Quizás las cosas no hayan cambiado tanto. Quizás simplemente haya sido yo la que se ha dejado cambiar. La que ha entendido que era feliz incluso cuando intentaba no serlo. La que ha aceptado que dejarse querer un poco iba de la mano con quererse también. La que sabe convivir con miedos y espejos. La que entiende que dar la mano sin querer es dar la mano de verdad y todo lo demás actos forzados. La que a veces aún sigue odiando tener miedo.

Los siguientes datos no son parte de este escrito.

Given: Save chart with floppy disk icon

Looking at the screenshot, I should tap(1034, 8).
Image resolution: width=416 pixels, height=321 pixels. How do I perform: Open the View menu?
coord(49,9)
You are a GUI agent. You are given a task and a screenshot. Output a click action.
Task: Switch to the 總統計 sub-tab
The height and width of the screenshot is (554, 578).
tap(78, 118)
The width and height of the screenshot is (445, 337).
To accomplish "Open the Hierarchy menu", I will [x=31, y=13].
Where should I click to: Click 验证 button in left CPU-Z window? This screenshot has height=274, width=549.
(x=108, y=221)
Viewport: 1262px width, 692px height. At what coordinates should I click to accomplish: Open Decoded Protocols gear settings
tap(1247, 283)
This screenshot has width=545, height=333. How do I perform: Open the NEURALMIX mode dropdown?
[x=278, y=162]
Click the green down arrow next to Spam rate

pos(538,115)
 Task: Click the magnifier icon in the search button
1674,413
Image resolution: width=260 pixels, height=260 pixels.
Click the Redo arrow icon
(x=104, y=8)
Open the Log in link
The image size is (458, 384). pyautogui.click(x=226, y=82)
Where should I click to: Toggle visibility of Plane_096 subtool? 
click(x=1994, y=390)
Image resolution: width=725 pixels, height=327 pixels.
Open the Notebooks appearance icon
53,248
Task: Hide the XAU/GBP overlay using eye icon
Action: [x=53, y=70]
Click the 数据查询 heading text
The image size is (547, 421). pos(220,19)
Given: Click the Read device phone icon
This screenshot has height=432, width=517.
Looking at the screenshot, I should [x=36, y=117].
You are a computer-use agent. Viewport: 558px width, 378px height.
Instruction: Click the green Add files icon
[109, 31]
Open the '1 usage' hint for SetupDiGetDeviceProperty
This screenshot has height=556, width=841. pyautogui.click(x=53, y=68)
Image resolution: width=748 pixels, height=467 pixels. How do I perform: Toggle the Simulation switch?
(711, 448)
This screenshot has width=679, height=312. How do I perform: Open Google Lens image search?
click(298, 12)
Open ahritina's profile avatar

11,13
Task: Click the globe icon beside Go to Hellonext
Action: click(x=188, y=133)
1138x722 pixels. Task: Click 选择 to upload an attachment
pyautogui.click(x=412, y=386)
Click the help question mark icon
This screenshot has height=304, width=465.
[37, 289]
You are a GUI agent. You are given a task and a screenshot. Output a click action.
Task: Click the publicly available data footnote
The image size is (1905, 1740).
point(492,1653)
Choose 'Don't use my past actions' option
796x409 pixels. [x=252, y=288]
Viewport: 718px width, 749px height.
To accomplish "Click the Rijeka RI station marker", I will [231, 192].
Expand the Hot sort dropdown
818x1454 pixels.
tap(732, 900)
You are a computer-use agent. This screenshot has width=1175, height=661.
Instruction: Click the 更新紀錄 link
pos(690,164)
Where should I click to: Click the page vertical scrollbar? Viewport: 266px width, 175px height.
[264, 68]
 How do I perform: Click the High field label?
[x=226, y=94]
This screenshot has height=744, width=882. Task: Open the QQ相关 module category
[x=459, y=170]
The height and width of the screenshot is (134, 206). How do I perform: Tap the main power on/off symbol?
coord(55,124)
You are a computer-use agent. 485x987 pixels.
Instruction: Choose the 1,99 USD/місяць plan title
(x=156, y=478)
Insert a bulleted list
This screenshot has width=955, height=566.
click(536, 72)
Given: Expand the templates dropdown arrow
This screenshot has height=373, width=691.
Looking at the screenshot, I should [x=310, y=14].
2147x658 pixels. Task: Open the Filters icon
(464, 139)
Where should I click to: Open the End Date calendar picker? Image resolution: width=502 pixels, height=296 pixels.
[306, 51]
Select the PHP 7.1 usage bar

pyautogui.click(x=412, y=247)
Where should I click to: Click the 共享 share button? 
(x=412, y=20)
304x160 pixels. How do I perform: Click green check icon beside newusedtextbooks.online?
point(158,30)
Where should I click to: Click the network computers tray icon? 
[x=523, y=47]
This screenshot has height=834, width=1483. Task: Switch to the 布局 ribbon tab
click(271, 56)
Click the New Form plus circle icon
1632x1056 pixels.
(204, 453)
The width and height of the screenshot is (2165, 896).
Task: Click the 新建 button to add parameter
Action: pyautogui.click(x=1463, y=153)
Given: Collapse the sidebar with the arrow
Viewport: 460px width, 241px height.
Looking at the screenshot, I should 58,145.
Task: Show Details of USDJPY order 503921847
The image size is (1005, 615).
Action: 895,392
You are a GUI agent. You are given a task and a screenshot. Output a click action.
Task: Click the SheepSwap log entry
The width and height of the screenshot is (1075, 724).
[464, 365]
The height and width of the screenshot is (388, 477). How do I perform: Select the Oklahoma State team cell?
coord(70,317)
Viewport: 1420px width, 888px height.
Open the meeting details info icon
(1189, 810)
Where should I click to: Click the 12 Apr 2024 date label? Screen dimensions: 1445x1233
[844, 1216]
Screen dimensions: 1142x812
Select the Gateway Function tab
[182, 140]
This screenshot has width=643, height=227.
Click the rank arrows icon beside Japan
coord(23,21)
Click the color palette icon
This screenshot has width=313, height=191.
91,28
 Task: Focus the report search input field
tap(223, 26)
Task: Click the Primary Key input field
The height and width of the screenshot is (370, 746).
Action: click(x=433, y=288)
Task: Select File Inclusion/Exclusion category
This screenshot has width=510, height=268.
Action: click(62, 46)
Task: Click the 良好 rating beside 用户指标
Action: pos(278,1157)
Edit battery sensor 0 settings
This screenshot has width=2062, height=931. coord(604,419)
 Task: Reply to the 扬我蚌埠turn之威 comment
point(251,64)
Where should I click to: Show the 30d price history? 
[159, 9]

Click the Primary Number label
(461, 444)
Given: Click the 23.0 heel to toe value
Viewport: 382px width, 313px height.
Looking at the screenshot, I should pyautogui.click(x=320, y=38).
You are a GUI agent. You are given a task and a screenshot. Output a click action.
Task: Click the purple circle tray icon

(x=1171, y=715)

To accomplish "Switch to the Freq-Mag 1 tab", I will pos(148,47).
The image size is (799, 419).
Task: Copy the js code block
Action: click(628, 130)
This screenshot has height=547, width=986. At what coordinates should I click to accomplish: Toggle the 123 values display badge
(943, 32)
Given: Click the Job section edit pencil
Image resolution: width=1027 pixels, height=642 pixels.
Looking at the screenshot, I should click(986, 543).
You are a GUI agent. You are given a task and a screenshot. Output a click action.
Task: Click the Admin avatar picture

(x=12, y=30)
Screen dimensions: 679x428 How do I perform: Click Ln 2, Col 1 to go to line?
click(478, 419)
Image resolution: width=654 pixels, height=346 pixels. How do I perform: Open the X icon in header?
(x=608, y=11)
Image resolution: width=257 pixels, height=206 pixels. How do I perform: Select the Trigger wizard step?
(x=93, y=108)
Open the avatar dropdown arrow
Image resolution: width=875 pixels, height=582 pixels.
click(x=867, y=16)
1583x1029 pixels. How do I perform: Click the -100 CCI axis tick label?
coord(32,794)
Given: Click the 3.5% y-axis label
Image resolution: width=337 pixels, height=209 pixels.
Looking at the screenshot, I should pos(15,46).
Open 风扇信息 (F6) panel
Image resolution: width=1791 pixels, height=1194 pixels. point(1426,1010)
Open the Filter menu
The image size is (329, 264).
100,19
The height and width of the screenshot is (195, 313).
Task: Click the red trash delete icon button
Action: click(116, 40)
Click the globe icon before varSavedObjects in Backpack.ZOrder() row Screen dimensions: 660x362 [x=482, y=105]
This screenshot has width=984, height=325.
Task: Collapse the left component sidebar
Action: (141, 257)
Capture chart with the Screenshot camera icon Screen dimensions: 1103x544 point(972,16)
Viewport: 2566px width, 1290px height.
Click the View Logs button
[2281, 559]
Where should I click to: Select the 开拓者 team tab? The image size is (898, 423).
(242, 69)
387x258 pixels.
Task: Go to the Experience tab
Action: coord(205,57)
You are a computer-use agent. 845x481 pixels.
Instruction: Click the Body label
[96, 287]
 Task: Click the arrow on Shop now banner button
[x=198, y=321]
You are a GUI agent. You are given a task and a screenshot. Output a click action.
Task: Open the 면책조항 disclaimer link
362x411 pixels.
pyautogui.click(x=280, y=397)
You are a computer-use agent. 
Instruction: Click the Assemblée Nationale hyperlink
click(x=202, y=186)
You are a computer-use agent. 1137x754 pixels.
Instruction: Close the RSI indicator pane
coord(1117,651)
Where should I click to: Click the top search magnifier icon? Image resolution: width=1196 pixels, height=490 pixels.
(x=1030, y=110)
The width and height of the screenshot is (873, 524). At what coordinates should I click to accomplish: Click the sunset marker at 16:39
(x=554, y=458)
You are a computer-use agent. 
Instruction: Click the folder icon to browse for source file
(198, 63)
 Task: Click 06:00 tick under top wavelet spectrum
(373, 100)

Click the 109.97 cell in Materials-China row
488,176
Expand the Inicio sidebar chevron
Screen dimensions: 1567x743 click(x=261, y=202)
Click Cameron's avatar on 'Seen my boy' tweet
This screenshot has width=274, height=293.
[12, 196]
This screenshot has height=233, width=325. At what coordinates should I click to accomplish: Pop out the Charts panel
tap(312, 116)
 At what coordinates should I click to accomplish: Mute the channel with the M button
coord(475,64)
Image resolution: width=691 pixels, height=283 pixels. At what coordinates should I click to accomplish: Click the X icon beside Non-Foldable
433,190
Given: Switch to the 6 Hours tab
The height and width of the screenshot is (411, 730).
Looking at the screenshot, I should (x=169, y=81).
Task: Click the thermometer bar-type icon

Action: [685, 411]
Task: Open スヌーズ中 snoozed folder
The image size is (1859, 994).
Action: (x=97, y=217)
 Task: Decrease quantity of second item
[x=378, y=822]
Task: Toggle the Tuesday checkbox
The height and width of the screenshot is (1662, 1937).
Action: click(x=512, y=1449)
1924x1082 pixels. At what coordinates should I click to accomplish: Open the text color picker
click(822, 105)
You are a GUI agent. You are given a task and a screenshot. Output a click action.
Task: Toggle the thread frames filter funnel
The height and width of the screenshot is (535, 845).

Sigo sin saber terminar las frases. Identificar algunos sentimientos. Coleccionando incertidumbres. Soy menos caos y más bala perdida. Más lo que quiero ser y menos lo que otros quieren. Y eso, en el fondo, me hace renunciar a mis principios, pero para qué existen las normas si no es para saltárselas. Contradicción sigue siendo siempre a veces. Supongo que sigo suponiendo las cosas que me dan miedo, precisamente por eso, porque me dan miedo, aunque a veces las verdades me golpeen en la cara y no las intente huir. A veces añoro vivir esperando entre paradas de tren, la tristeza que conseguía almacenar en libretas perdidas, lo feliz que era cuando puntualmente era feliz. No me quejo: en mis días duros sigo siendo una montaña rusa de emociones, pero tengo claro que siempre elegiría lo que me mantiene viva, que hay cosas que no quiero perder. Ya no juego con la (auto)destrucción. Construyo más que destruyo. Salvo más que mato. Vivo más que muero.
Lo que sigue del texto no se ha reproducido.